While Venn diagrams are useful for describing overlaps between sets, they are limited in the number of sets they show, and the reliance on numbers can make patterns tricky to spot.

Alternatively, we can visualise the same thing using an UpSet plot:

library(UpSetR)
upset(t_wide)

Cool!

There are many ways to customise this. For example:

  • keep.order: keep the sets the same order rather than reordering by total count
  • sets.bar.color: change the colour of the bars on the left, which represent the total number of elements in each set (Slam winners)
  • order.by: reorder the intersection bars by the size (freq) or group by the sets involved (sets) instead of by the degree of intersecting sets
  • sets.x.label, mainbar.y.label: add axes titles
  • text.scale: adjust font size, either by providing a single integer, or vector in the format c(intersection size title, intersection size tick labels, set size title, set size tick labels, set names, numbers above bars)

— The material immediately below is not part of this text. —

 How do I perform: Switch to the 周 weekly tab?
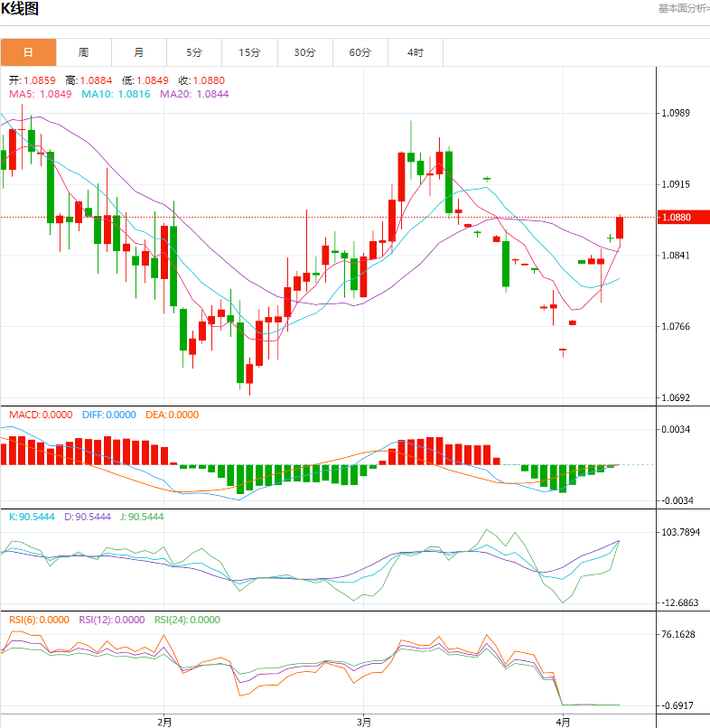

See this vingette for more examples.

slam_colours = c("#3B8CC8", "#C05830", "#5A3E87", "#F2CE46") %>% ## slam colours (too cute, I know)
  rev()
tournaments = c("Australian.Open", "French.Open", "Wimbledon", "US.Open") %>% ## crucial order
  rev() ## reversed to be top to bottom

upset(
  t_wide,
  sets = tournaments,
  keep.order = TRUE,
  sets.bar.color = slam_colours,
  order.by = "freq",
  text.scale = c(1.3, 1.3, 1.3, 1, 1.5, 1),
  mainbar.y.label = "Number of players",
  sets.x.label = "Total winners",
)

Which highlights that, interestingly, the French Open and Wimbledon have been won by the greatest diversity of players, while the rarest groups are players that have won only Wimbledon & Australian Open, or all but the US Open.

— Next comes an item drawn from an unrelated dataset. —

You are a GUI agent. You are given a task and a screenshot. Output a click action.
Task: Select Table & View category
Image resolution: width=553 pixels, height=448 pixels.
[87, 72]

You can also query the data to highlight particular intersections (query = intersects) or elements (query = elements) of interest.

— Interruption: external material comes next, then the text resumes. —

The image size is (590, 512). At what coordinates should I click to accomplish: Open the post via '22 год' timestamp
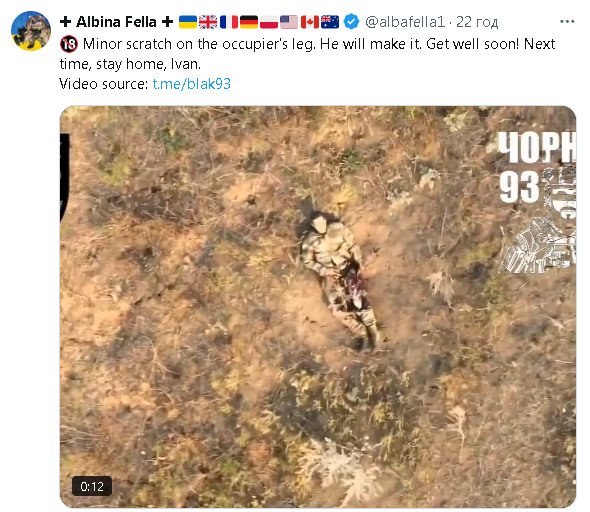pyautogui.click(x=477, y=22)
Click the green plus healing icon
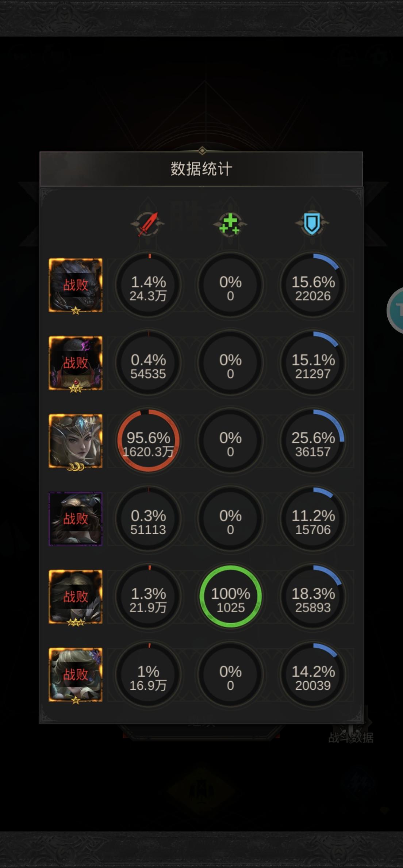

Queries are passed as a list of lists.

For example, to highlight the intersection of all sets, representing players that have won all four Grand Slams:

upset(
  t_wide,
  sets = tournaments,
  keep.order = TRUE,
  sets.bar.color = slam_colours,
  text.scale = c(1.3, 1.3, 1.3, 1, 1.5, 1),
  mainbar.y.label = "Number of players",
  sets.x.label = "Total winners",
  query.legend = "bottom",
  queries = list(
    list(
      query = intersects,
      params = list("French.Open", "Australian.Open", "US.Open", "Wimbledon"),
      active = T,
      query.name = "All Slams",
      color = "orange"
    )
  )
)

Or to highlight the elements that correspond to players on the Womens Tour:

upset(
  t_wide,
  sets = tournaments,
  keep.order = TRUE,
  sets.bar.color = slam_colours,
  text.scale = c(1.3, 1.3, 1.3, 1, 1.5, 1),
  mainbar.y.label = "Number of players",
  sets.x.label = "Total winners",
  query.legend = "bottom",
  queries = list(
    list(
      query = elements,
      params = list("tour", "Womens"),
      active = T,
      query.name = "WTA"
    )
  )
)

See this vignette for more examples.

You can also subset your queries using expression.

Let’s highlight all the players that have won 3 total Slams, including Wimbledon and the US Open:

upset(
  t_wide,
  sets = tournaments,
  keep.order = TRUE,
  sets.bar.color = slam_colours,
  text.scale = c(1.3, 1.3, 1.3, 1, 1.5, 1),
  mainbar.y.label = "Number of players",
  sets.x.label = "Total winners",
  query.legend = "bottom",
  queries = list(
    list(
      query = intersects,
      params = list("US.Open", "Wimbledon"),
      active = T,
      query.name = "Sir Andrew Murray"
    )
  ),
  expression = "Total == 3"
)

In addition to these built-in queries, it’s also possible to define your own custom queries.

Let’s define a query slams that highlights the players who have won more than a given number of total Slams

slams <- function(row, total) {
    data <- (row["Total"] >= total)
}

upset(
  t_wide,
  sets = tournaments,
  keep.order = TRUE,
  sets.bar.color = slam_colours,
  text.scale = c(1.3, 1.3, 1.3, 1, 1.5, 1),
  mainbar.y.label = "Number of players",
  sets.x.label = "Total winners",
  query.legend = "bottom",
  queries = list(
    list(
      query = slams,
      params = list(10),
      color = "orange",
      active = T,
      query.name = "> 10 Slams"
    )
  )
)

And as a reminder, who is the GOAT?

upset(
  t_wide,
  sets = tournaments,
  keep.order = TRUE,
  sets.bar.color = slam_colours,
  text.scale = c(1.3, 1.3, 1.3, 1, 1.5, 1),
  mainbar.y.label = "Number of players",
  sets.x.label = "Total winners",
  query.legend = "bottom",
  queries = list(
    list(
      query = slams,
      params = list(max(t_wide$Total)),
      color = "orange",
      active = T,
      query.name = paste0("Serena Williams has won ", max(t_wide$Total), " slams")
    )
  )
)